In order to deeply analyze this hypothesis, we compared our results to a meta-analysis of anti-PD-1 clinical trials in which 56 patients with uveal melanoma metastasis were treated [50]. For none of the cases an evaluation of the PD-L1 microenvironment status was performed. In this meta-analysis, only 13% of the patients presented with at least a stable disease for more than 6 months. Analyzing our series, we found that 12% of the metastatic tumors had a type I of PD-L1 microenvironment, which is the type associated with a therapeutic response to single checkpoint inhibitor therapy. These results highlight the importance of evaluating PD-L1 expression to select patients that are prone to a positive response, hence the underlying concept of personalized medicine.

Furthermore, it is well known that PD-L1 expression in a tumor can be modified after treatment. It has been suggested that even for tumors with non-favorable PD-L1 expression patterns (types II to IV), patients may benefit from anti-PD-L1 therapy when used in combination either with radiotherapy or combined immunotherapy [51,52,53]. Further studies should evaluate the role of anti-PD-L1 therapy in combined treatment regimens.

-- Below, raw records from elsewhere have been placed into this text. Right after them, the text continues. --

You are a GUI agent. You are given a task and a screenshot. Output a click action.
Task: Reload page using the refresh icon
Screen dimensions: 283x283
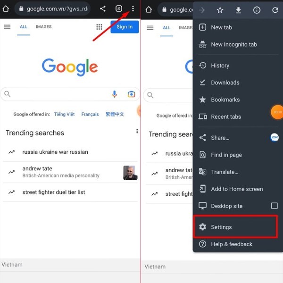tap(275, 10)
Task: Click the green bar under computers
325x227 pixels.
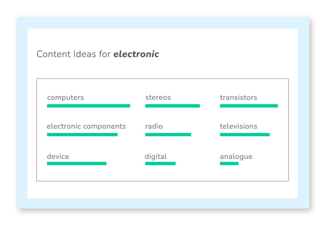Action: point(88,106)
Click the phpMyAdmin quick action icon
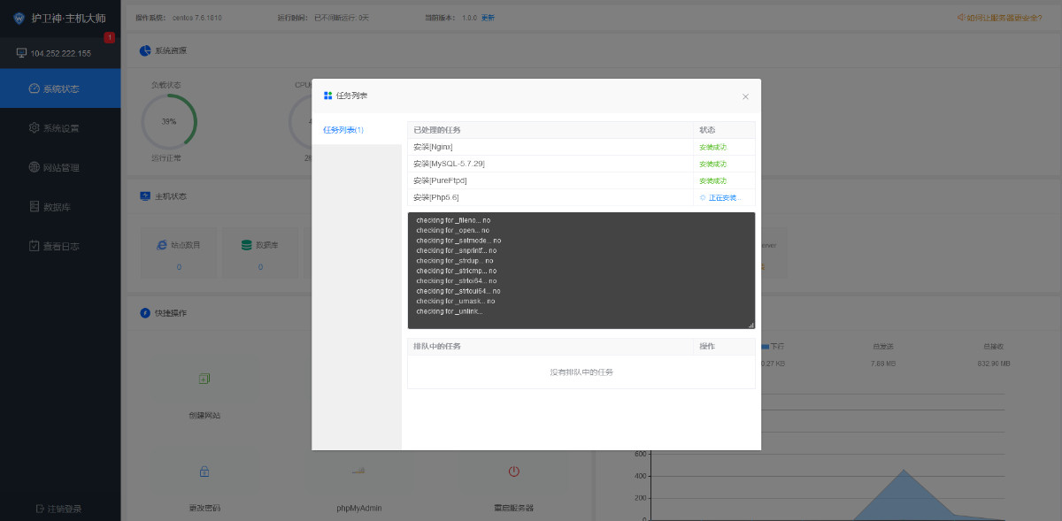 (358, 471)
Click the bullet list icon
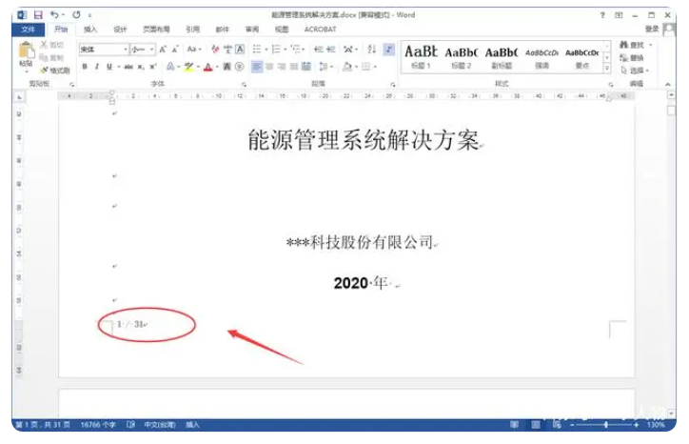 pos(258,49)

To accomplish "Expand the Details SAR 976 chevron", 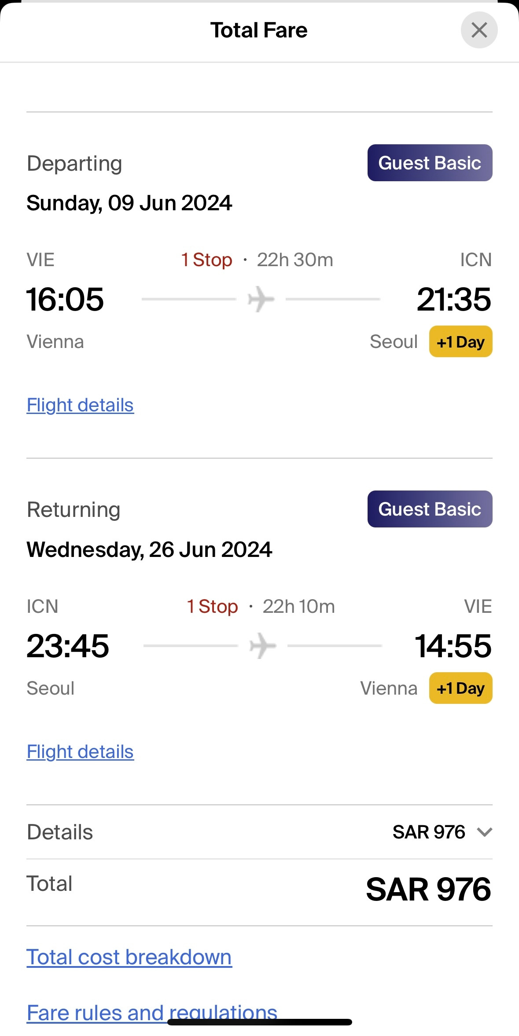I will 484,832.
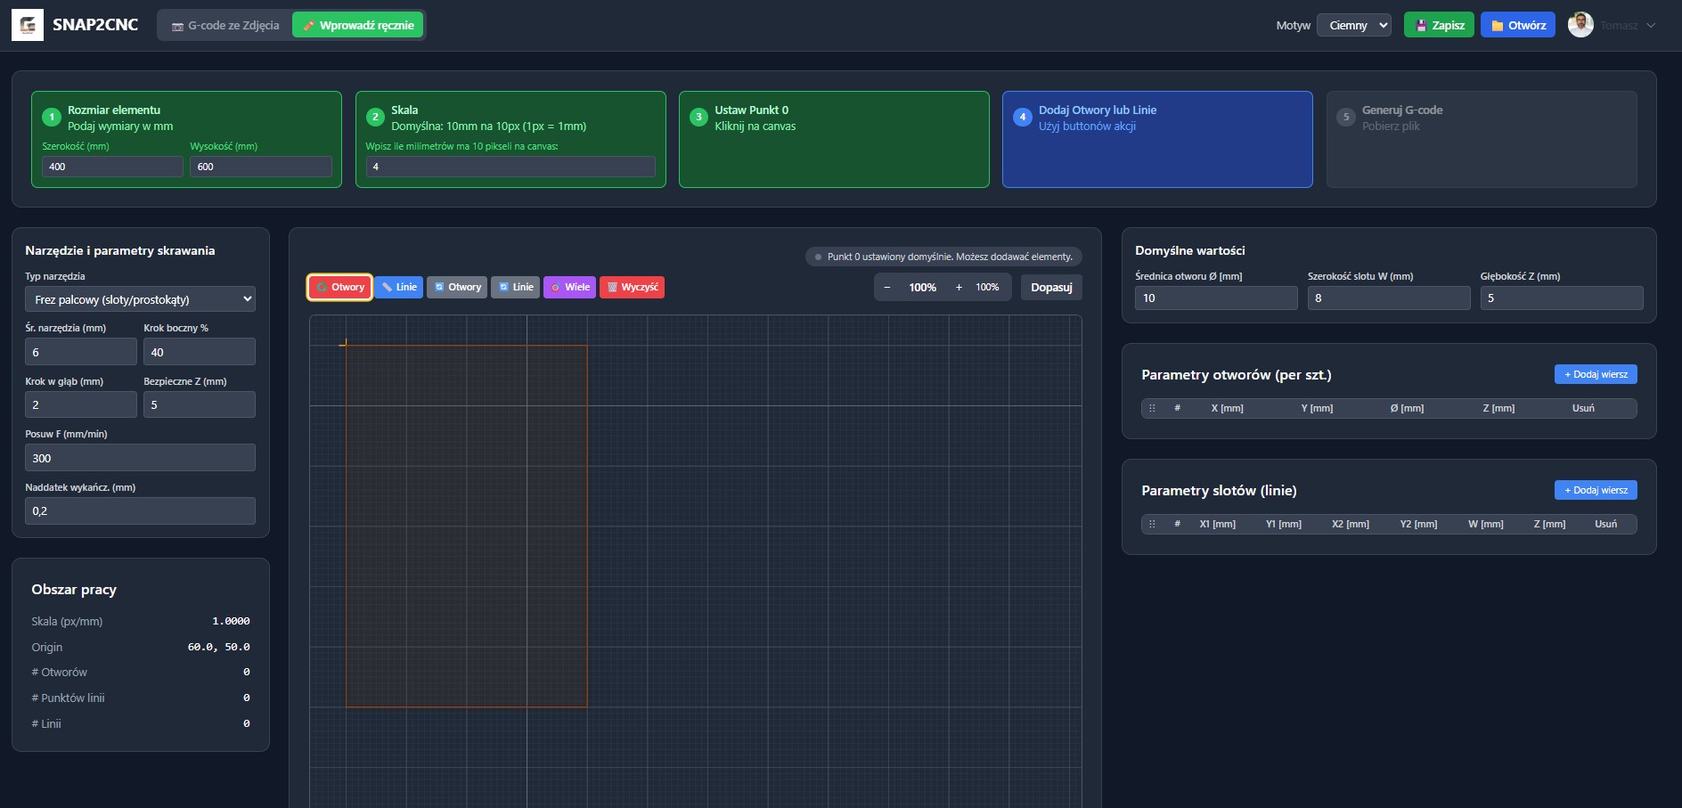Open the Motyw theme dropdown
The image size is (1682, 808).
click(1353, 25)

A limitation of the present study is the lack of uniformity of follow-ups between patients. However, this variable was accounted for in our statistical analysis and was considered when creating our model of prediction. Moreover, the fixation time was not uniform and some of the paraffin blocks dated from over 10 years ago. To address these limitations, all cases had an internal control that allowed us to assess the antigenicity of each sample. Also, our study group encompasses only patients who underwent enucleation; patients with small tumors might not be well represented in our cohort.

Another limitation is that the evaluation of the non-neoplastic cells was performed using only morphological basis without possibilities to sub-classify the lymphocytes or the macrophages. Further studies using immunofluorescence to evaluate the tumor inflammatory microenvironment will help us understand better the relationship between PD-L1 expression and lymphocytes or macrophages, respectively.

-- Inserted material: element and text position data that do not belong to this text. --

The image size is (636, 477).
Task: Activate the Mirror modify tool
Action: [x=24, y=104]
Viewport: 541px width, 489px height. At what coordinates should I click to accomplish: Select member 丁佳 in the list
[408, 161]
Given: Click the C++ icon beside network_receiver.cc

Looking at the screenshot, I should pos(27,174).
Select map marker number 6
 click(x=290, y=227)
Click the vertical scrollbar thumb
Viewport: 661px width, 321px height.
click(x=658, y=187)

Moreover, it is well known that tumors can change or modify their microenvironment between the primary tumor and the metastasis. It would be interesting to obtain samples from the metastases to assess whether there is a good correlation between primary tumors and metastatic disease.

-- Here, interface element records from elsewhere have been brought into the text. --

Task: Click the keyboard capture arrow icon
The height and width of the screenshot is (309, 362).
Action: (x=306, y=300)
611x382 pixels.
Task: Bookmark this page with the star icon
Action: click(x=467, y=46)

In summary, the E1L3N clone of the anti-PD-L1 monoclonal antibody appears to be a specific marker for PD-L1 in cases of uveal melanoma. Its expression correlates with a better outcome and decreased tumor-infiltrating lymphocytes. Moreover, it has the potential to identify subgroups of uveal melanoma patients that might benefit from PD-1/PD-L1 pathway blockade. The ability to predict potential uveal melanoma responders based on their PD-L1 expression pattern needs to be further evaluated and validated in biomarker-targeted immunotherapy-associated clinical trials, bringing us one step closer to personalized medicine and treatment.